Harmful chemicals. If you or your partner work with certain harmful chemicals, you may be more likely to have repeat miscarriage. These chemicals include solvents, like paint thinner. If you’re worried about being around harmful chemicals, tell your health care provider.


Last reviewed: September, 2012

Miscarriage is when a baby dies in the womb before 20 weeks of pregnancy.

Usually, miscarriage is a one-time thing. Most women who miscarry don’t have the same problem in another pregnancy. But about 1 percent of couples have repeat miscarriages. This means the woman has two, three or more miscarriages in a row.

There may be some specific problem that causes repeat miscarriages. But these causes are known in only half of all cases. Even without treatment, about 60 to 70 percent of women with repeat miscarriages go on to have a successful pregnancy.

What causes repeat miscarriages?

Known causes of repeat miscarriages include:

Problems with the uterus or cervix. The uterus (womb) is where your baby grows inside you. The cervix is the opening to the uterus that sits at the top of the vagina. Problems with the uterus and cervix cause 10 to 15 percent of repeat miscarriages. Examples include:

  • A uterus that isn’t shaped correctly or is divided in two. Sometimes these can be corrected with surgery.
  • Fibroids (growths) in the uterus or scars from surgery on the uterus. Fibroids and scars can limit space for the baby or interfere with the baby’s blood supply. 
  • Cervical insufficiency (also called incompetent cervix). This is when the cervix is weak and opens too early. This can lead to miscarriage, usually in the second trimester. To help prevent miscarriage, your provider may recommend cerclage. This is a stitch your provider puts in your cervix to help keep it closed.

Chromosome problems. Chromosomes are tiny, thread-like structures in cells that carry our genes. Each person has 23 pairs of chromosomes (46 in all). One chromosome in each pair comes from the mother, and the other comes from the father. Most chromosome problems happen when an egg or sperm has too many or too few chromosomes.

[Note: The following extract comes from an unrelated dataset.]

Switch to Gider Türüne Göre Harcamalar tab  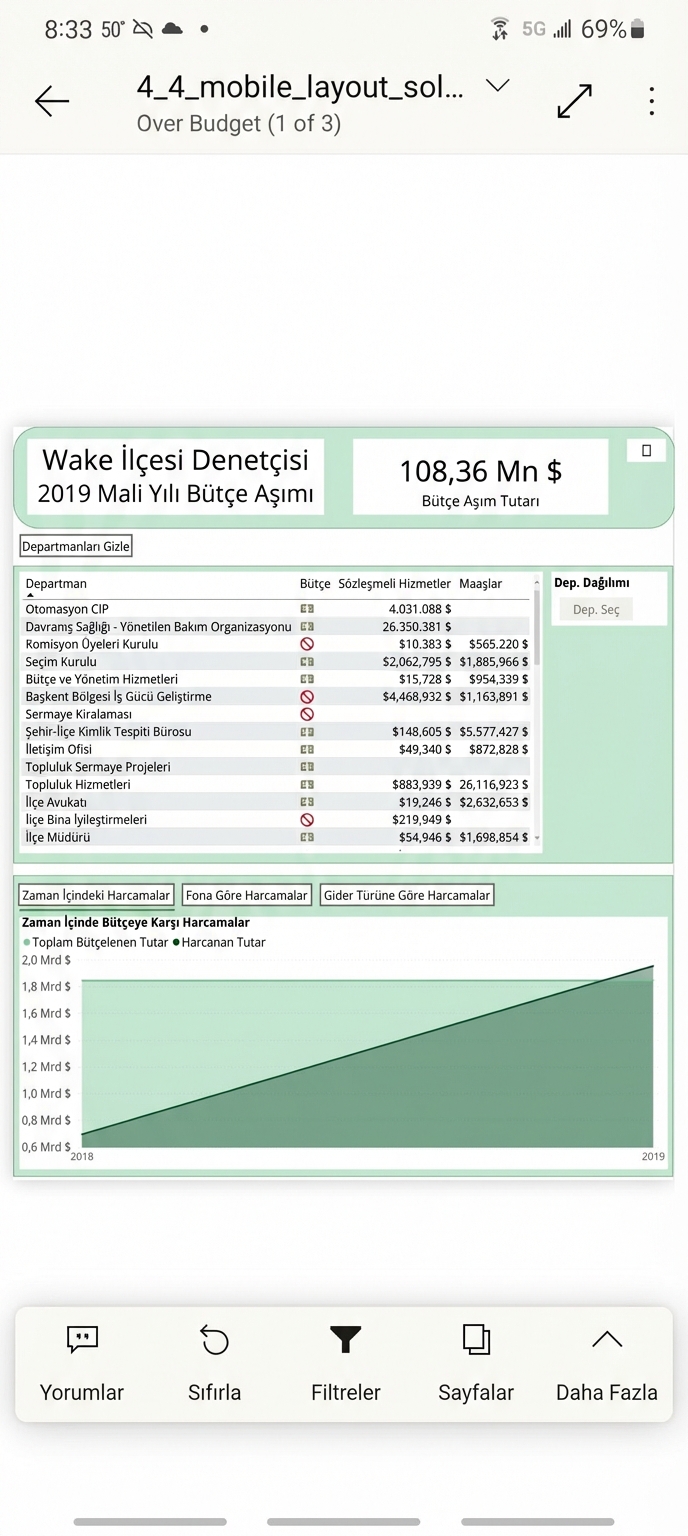pos(407,895)
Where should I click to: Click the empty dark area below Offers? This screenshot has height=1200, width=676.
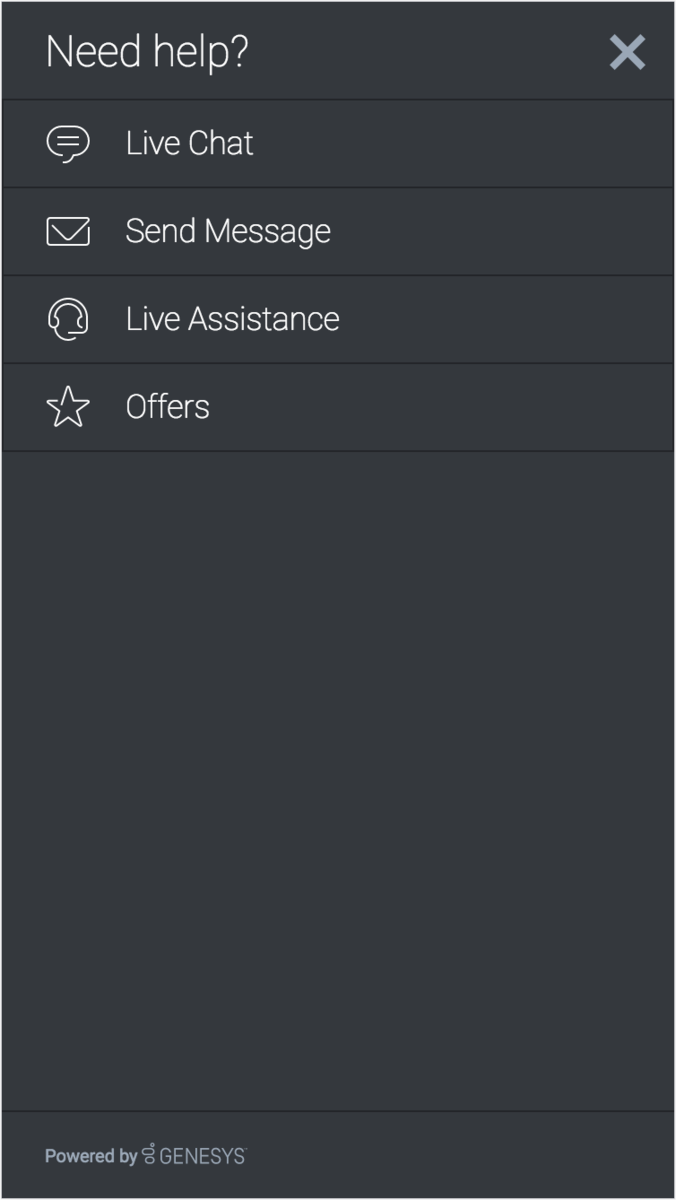click(x=338, y=780)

Chromosome problems usually happen just once. But in about 2 to 4 percent of couples with repeat miscarriages, one parent has a chromosome problem that doesn't affect his own health but can cause problems in the baby. Both parents should have a test called a karyotype to check for chromosome problems.

Antiphospholipid syndrome. This is a condition of the immune system that increases the risk of blood clots in the placenta. Your immune system is what protects your body from infection. Antiphospholipid syndrome causes 5 to 10 percent of repeat miscarriages. Your provider can test you for this condition with a blood test. Treatment is with low doses of aspirin and a medicine that helps thin the blood.

Hormone problems. Hormones are chemicals made by the body. If you have too much or too little of certain hormones, your chances of miscarriage may increase.

  • Luteal phase defect. This is when you have low levels of progesterone over several menstrual cycles. Progesterone is a hormone that helps regulate your monthly periods and gets your body ready for pregnancy. Your provider may recommend treatment with various forms of progesterone.
  • Polycystic ovary syndrome (also called PCOS). This condition happens when you have hormone problems along with cysts on the ovaries. A cyst is a closed pocket of that contains air, fluid or semi-solid substances. Your provider may recommend treatment with progesterone or other medicine.

Blood-clotting conditions called thrombophilias. This group of conditions is inherited, which means it’s passed down from parents to children. It increases the risk of blood clots. Your provider may recommend treatment with aspirin and other medicine.

Infections. Some infections of your reproductive organs, like the ovaries, uterus and cervix, may play a role in repeat miscarriages.

Harmful chemicals. If you or your partner work with certain harmful chemicals, you may be more likely to have repeat miscarriage. These chemicals include solvents, like paint thinner. If you’re worried about being around harmful chemicals, tell your health care provider.